[[ SOURCE RECORDS open ]]

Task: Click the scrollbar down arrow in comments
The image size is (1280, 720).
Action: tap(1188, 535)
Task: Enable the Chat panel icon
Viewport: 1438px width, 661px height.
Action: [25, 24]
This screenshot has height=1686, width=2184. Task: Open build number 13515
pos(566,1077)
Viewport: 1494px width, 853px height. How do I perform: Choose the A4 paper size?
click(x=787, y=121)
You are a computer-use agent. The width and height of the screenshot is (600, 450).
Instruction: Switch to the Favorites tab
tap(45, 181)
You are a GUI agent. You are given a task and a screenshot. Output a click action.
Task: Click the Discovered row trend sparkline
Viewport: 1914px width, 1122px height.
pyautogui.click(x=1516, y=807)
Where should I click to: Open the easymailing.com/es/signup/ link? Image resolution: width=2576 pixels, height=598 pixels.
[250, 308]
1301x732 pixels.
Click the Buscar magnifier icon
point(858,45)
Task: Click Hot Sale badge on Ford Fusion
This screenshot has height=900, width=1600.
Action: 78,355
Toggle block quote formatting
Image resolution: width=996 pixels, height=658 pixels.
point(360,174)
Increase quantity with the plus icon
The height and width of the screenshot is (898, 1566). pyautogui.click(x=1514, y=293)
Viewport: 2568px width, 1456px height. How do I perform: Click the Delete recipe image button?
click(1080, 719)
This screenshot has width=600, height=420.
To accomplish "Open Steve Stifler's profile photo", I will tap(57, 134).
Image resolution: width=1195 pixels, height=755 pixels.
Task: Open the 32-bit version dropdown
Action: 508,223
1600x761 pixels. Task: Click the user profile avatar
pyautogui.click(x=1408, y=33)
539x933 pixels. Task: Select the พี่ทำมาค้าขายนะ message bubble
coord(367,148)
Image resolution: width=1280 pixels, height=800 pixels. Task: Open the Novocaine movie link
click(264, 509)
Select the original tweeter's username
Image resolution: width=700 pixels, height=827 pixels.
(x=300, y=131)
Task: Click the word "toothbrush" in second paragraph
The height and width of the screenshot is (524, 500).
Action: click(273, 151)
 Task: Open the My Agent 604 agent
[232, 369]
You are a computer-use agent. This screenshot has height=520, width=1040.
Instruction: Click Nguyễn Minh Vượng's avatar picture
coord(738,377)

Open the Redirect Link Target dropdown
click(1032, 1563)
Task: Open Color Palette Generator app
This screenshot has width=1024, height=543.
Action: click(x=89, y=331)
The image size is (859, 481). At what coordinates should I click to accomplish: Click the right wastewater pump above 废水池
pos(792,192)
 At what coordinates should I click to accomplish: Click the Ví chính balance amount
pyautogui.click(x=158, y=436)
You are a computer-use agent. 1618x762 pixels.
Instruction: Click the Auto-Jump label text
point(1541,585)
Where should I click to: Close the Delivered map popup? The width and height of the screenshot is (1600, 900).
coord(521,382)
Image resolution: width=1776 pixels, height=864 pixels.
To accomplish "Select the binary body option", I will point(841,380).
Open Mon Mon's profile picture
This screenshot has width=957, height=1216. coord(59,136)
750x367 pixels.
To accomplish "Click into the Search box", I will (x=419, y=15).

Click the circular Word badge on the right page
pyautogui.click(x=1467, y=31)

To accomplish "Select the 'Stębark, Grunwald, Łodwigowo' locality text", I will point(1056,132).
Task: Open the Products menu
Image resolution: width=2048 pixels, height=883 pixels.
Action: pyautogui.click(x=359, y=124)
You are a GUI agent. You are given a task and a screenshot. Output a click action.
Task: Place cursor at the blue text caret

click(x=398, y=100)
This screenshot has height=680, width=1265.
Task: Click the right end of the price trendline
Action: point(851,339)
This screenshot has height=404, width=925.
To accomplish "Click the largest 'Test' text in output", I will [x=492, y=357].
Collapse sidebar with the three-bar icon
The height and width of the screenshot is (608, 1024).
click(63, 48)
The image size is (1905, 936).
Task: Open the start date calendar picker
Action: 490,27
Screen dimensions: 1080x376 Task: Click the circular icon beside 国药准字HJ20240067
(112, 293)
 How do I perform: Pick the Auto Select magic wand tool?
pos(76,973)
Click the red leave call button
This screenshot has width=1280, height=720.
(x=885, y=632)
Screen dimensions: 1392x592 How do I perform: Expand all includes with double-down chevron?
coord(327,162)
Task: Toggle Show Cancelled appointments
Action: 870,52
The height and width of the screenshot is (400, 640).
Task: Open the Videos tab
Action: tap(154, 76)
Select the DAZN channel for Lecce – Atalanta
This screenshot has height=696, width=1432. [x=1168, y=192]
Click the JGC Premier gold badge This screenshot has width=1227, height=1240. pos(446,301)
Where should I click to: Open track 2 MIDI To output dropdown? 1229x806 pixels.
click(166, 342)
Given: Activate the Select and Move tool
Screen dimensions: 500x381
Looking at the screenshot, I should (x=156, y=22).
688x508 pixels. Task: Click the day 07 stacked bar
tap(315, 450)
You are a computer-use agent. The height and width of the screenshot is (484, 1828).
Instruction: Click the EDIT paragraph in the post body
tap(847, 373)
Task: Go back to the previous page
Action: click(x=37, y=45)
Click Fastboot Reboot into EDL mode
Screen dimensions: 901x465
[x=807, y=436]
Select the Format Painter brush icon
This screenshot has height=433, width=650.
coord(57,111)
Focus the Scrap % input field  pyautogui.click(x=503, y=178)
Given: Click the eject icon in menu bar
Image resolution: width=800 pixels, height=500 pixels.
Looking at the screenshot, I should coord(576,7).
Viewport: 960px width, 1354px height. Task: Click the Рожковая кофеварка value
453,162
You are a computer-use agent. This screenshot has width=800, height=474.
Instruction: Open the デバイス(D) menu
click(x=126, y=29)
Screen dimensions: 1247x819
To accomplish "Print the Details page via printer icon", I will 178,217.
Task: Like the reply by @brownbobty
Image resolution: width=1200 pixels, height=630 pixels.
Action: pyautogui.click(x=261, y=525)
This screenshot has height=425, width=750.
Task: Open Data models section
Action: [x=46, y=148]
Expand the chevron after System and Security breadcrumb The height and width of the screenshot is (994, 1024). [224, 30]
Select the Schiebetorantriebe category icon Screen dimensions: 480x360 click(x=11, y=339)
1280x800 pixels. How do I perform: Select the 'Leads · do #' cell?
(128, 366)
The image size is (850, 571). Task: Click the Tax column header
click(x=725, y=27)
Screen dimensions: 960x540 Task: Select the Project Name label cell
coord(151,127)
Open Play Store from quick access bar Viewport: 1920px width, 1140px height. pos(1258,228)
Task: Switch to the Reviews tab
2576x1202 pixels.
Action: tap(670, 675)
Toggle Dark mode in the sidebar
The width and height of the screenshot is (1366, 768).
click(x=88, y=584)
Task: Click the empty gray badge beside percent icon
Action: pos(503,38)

[[ SOURCE RECORDS closed ]]

◆ ASSIGNMENT
Above are the records. Print exactly, and only, the lines from the line with "Click the red leave call button" to the line with "Click the JGC", both inclusive.

◆ REPLY
Click the red leave call button
This screenshot has width=1280, height=720.
(x=885, y=632)
Screen dimensions: 1392x592 How do I perform: Expand all includes with double-down chevron?
coord(327,162)
Task: Toggle Show Cancelled appointments
Action: 870,52
The height and width of the screenshot is (400, 640).
Task: Open the Videos tab
Action: tap(154, 76)
Select the DAZN channel for Lecce – Atalanta
This screenshot has height=696, width=1432. [x=1168, y=192]
Click the JGC Premier gold badge This screenshot has width=1227, height=1240. pos(446,301)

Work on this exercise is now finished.